KAPITAL

Ces émotions qui gouvernent les marchés

Des chercheurs décryptent les composantes irrationnelles de la finance pour permettre aux investisseurs de mieux réussir leurs placements. Rencontres à Lausanne et Zurich.

L’investisseur a ses raisons que la raison ne connaît pas. Ses choix sont influencés par des facteurs multiples comme l’interprétation des données à disposition, la gestion de ses propres émotions et la relation avec les autres. C’est ce que prouvent plusieurs expériences qui ont ébranlé la notion d’un «Homo œconomicus» totalement rationnel dans ses décisions d’ordre économique.

L’investisseur classique a peur de perdre. Une expérience a démontré que pour accepter de prendre le risque de perdre 100 francs, la plupart des gens veulent une possibilité de gain de 200 à 300 francs, soit deux à trois fois supérieure à la somme susceptible d’être perdue, même si les chances de gagner ou de perdre sont équivalentes. De plus, une partie des investisseurs préfèrent perdre avec les autres plutôt que d’avoir raison tout seul, tandis que d’autres surestiment leurs capacités à gérer leurs placements.

Ces façons de prendre des décisions, incompatibles avec le concept d’Homo œconomicus sont nombreuses. Certaines sont qualifiées de biais psychologiques. Elles touchent tellement d’investisseurs qu’elles finissent par influencer les marchés sous la forme d’actions au prix surévalué, d’opportunités de gain boudées, ou encore de bulles économiques.

La finance comportementale, une discipline apparue dans les années 1960 étudie ces biais, et ces anomalies du marché. D’abord considérée comme marginale, elle a petit à petit gagné en crédibilité. L’un de ses précurseurs, le chercheur Daniel Kahneman a d’ailleurs été récompensé par le Prix Nobel d’économie en 2002.

En Suisse, Behavioural Finance Solutions, une jeune pousse du Swiss Banking Institute de l’Université de Zurich et Quanteviour, une société de conseil basée à Lausanne, sont également spécialisées dans cette discipline.

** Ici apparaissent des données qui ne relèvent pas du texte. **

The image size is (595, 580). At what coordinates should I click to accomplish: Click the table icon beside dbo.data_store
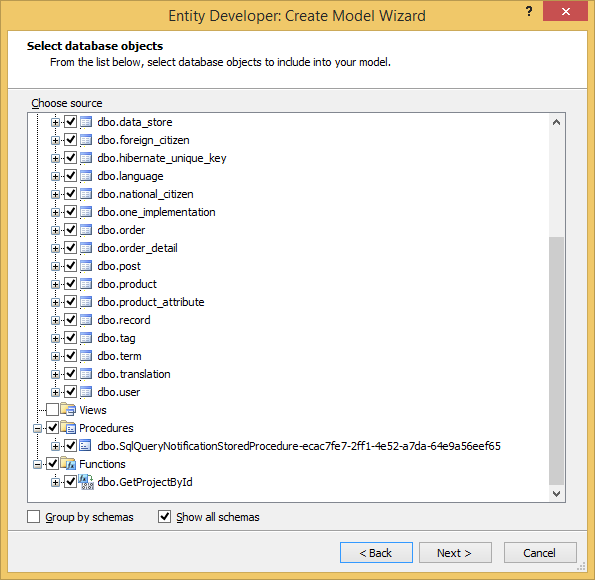[x=86, y=122]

Toutefois, leurs approches diffèrent. «Nous cherchons à aider l’investisseur à mieux contrôler ses émotions et à dominer ses biais en nous basant sur les expériences de psychologie et d’économie comportementale», dit Enrico De Giorgi, professeur assistant de finance à l’Université de Lugano et de mathématiques à celle de Saint-Gall et partenaire de Behavioural Finance Solutions, qui publie les dix fautes les plus fréquentes des investisseurs sur son site (en anglais). Parmi les biais classiques: l’ancrage mental qui pousse à s’attacher à des chiffres ou des événements marquants pour prendre une décision, même s’ils n’ont aucune pertinence dans un cas précis, l’instinct grégaire qui mène à imiter les décisions d’autres investisseurs pour se sentir rassuré par la présence du groupe, ou le déni de réalité qui fait que l’on rejette des informations mettant en doute nos convictions plutôt que de réagir face à un changement.

«Nous avons mis au point «un profileur de risques», un outil qui consiste en deux questionnaires détaillés et adaptés à chaque investisseur. Il permet de déterminer les biais éventuels du sujet et de comprendre sa définition du risque pour pouvoir ensuite lui faire une proposition d’investissement optimale», poursuit Enrico De Giorgi. Cette proposition comprendra surtout des obligations pour quelqu’un avec une forte aversion au risque, tandis qu’elle comportera plus d’actions si la personne est prête à risquer des pertes pour gagner plus. «Nous insistons sur l’importance de donner au client un retour très clair sur les particularités de son profil de risque. S’il comprend pourquoi on lui fait ces recommandations, il arrivera à mieux réagir dans une situation de marché difficile.»

Behavioural Finance Solutions ne conseille pas directement les investisseurs, mais vend son modèle et ses conseils aux gestionnaires de fonds. Elle compte UBS, Credit Suisse et la Deutsche Bank parmi ses clients. En Suisse romande, Quanteviour cherche plutôt à «tirer profit des tendances générées par la psychologie». La société s’adresse aux gérants de fortune et à des institutionnels comme des caisses de pension, des assurances et de petites banques. «Nous ne nous intéressons pas aux biais du comportement ni à leurs causes, explique Nicolas Barile, fondateur partenaire de Quanteviour, mais nous cherchons à reconnaître des comportements qui se rapprochent de ceux déjà observés dans le passé afin de nous extraire au maximum de ces biais.»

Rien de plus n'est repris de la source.